Floods struck in many parts of the suburbs of Kampala, Uganda on Tuesday 3rd September 2013. One of the worst affected areas in Nateete known as Nanfuka zone. Other areas affected include Bwaise, Kalerwe, Kireka, Katwe and Ndeeba. Houses and streets have been flooded, and roads blocked to traffic bringing business in the area to a standstill. Some residents have left their homes or businesses to return when the floods have receded.
The locals of these suburbs believe these floods, which occur on a regular basis, are very much man made and mostly caused by building and development on flood plains and swamp areas. Flooding like this occurs on a regular basis in Kampala – mostly in the suburbs – during the rainy season. Two people died in floods in September 2011. Further floods occurred in November that year, as discussed in this report from Uganda’s New Vision.
According to a recent report, builders and developers are trying to reclaim flood plains and swamp areas – the parts of the suburbs where flood water would normally go – for future building.

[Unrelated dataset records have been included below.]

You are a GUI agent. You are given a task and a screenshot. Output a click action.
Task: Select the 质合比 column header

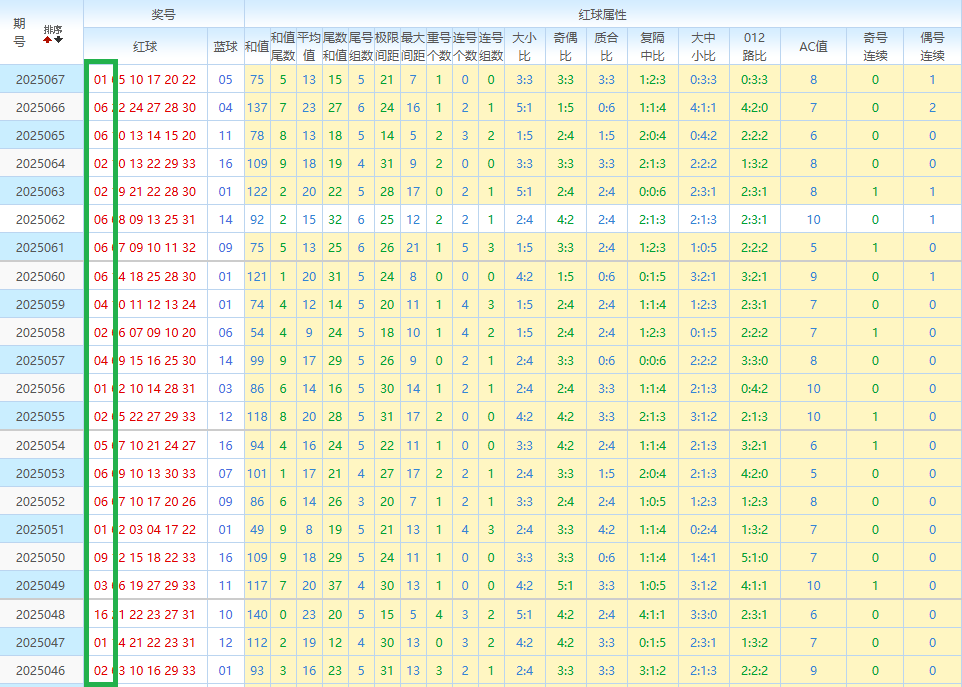pyautogui.click(x=606, y=46)
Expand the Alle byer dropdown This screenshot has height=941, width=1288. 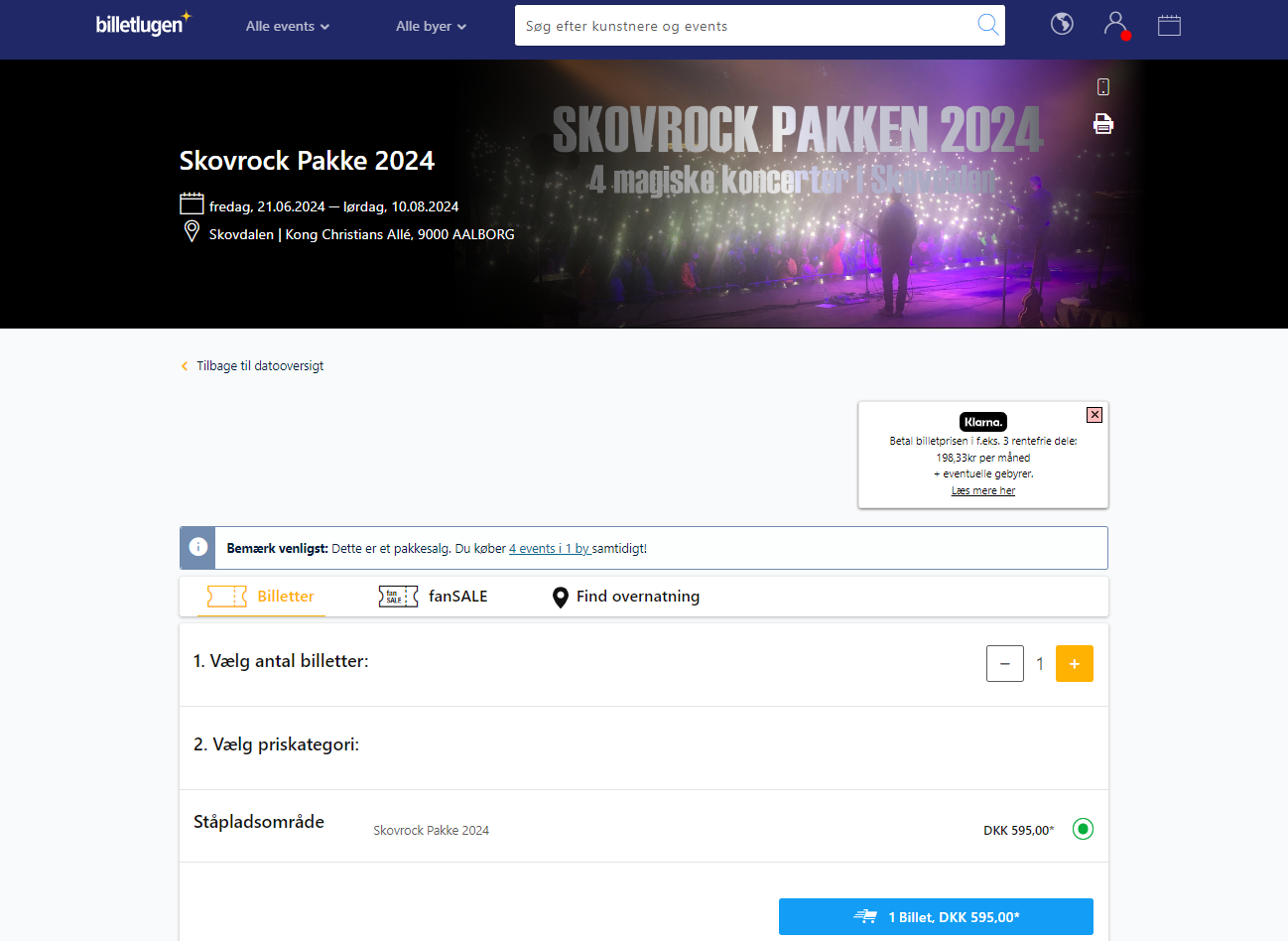pos(431,26)
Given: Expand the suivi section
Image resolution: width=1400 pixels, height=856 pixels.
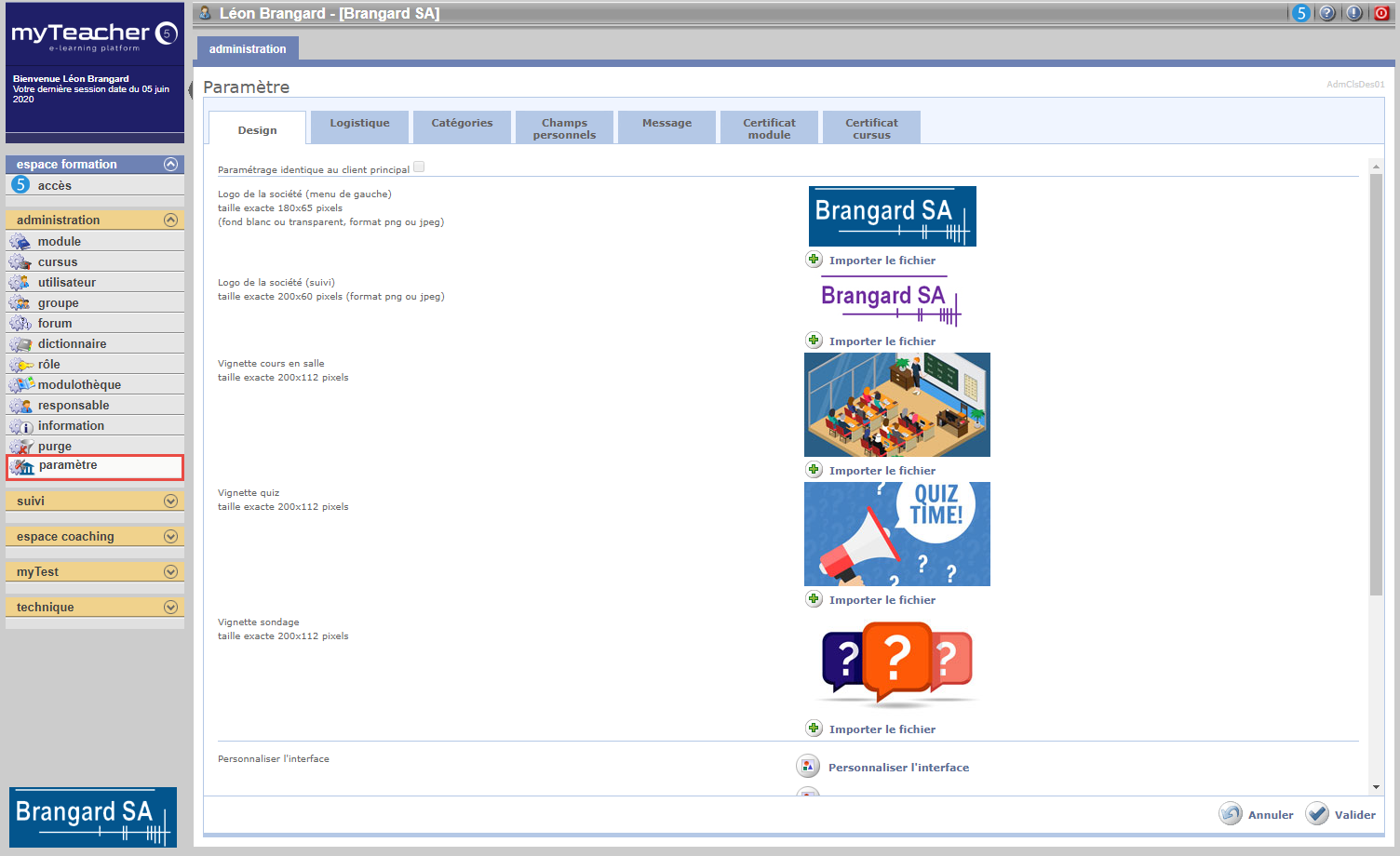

Adding to the problem is the fact that rubbish is dumped in drainage channels and along river banks, leaving flood water no other place to go than in the streets of the suburbs.
Mr Paul Kasozi, the chairman Nanfuka zone told reporters, “The government and NEMA should put in place strict laws against those who pour soil in the swamps and those who dump rubbish in the drainage channels.”
Last year, KCCA Executive Director Jenifer Musisi called for more to be done to alleciate the problem of floods. According to this report, she said:
“The Nakivubo wetland corridor that performs the major role of draining storm water from various parts of Kampala to Lake Victoria has been degraded; this is evident by the increased flooding whenever there is a heavy downpour.”
Floods in Kampala put many of the city’s poorest residents at risk of water-borne diseases such as Cholera.